Work instruction 1
In the news excerpt on Asad Durrani, write out the part starting with "ISLAMABAD: One of" and going on through "on unsubstantiated allegations.", substituting "pension benefits" for "post-retirement benefits".
Work instruction 2
List every abbreviation written entirely in capital letters in the news excerpt on Asad Durrani.

ISLAMABAD: One of Pakistan’s former intelligence chiefs has said the government action against him wherein he is not allowed to travel abroad and his post-retirement benefits are withheld citing his alleged affiliation with India’s Research and Analysis Wing (RAW), is based on unsubstantiated allegations.

“If they (accusers) had an iota of proof of the alleged ‘RAW’ links, by now there would have been a serious follow up,” Lt Gen ® Asad Durrani said in a document he shared with selected people. Ministry of Defence has once again requested the courts that Durrani should not be allowed foreign travel fearing he would participate in international for a discussion matters that the ministry believed fall with national security domain. The former spy chief has co-authored a book – Spy Chronicles: RAW, ISI and the Illusion of Peace – in 2018 with a former head of RAW, Amarjit Singh Dulat. Since then he is facing charges of breaching professional codes on official secrecy.

Durrani blames present and past military leaders for the ordeal he is going through. “I used to wonder why in the GHQ-sponsored events, the text of the book was being distorted, charges like revealing national secrets without any reference to its contents were being bandied about – and most importantly, no law was cited under which I was being prosecuted. A few months down the line, at least one of the root causes started making sense. It was the Asghar Khan Case (AKC) in which Aslam Beg, a former Army Chief, and I were amongst many who had been indicted by the Supreme Court”.

Supplied material
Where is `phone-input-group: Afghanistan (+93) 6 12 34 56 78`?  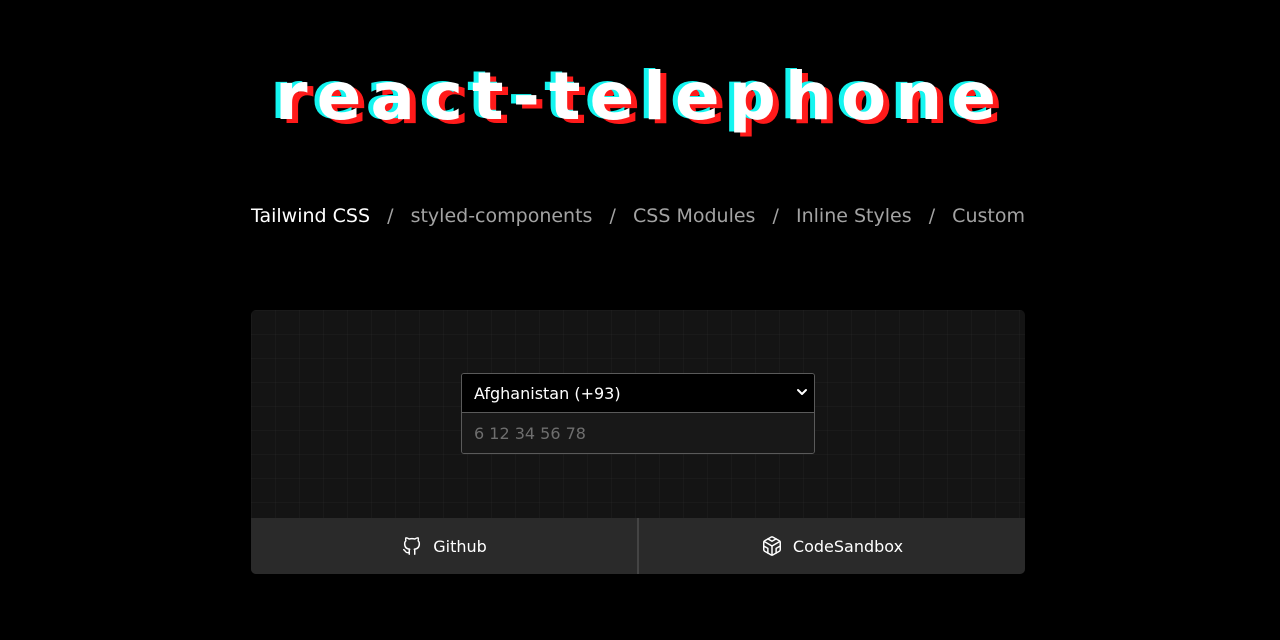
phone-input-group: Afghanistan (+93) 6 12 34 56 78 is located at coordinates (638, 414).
--
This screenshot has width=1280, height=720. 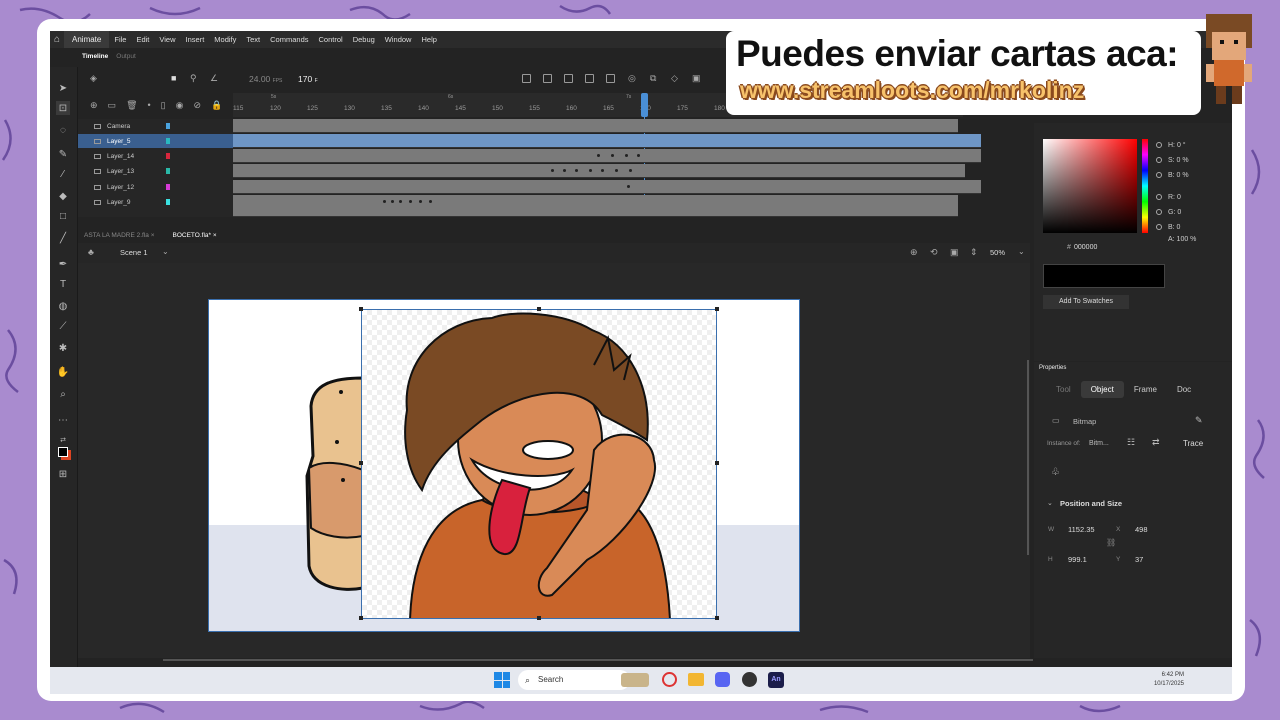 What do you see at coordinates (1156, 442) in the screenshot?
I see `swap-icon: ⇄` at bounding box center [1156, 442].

Worked solution 1
ISLAMABAD: One of Pakistan’s former intelligence chiefs has said the government action against him wherein he is not allowed to travel abroad and his pension benefits are withheld citing his alleged affiliation with India’s Research and Analysis Wing (RAW), is based on unsubstantiated allegations.

Worked solution 2
RAW
ISI
GHQ
AKC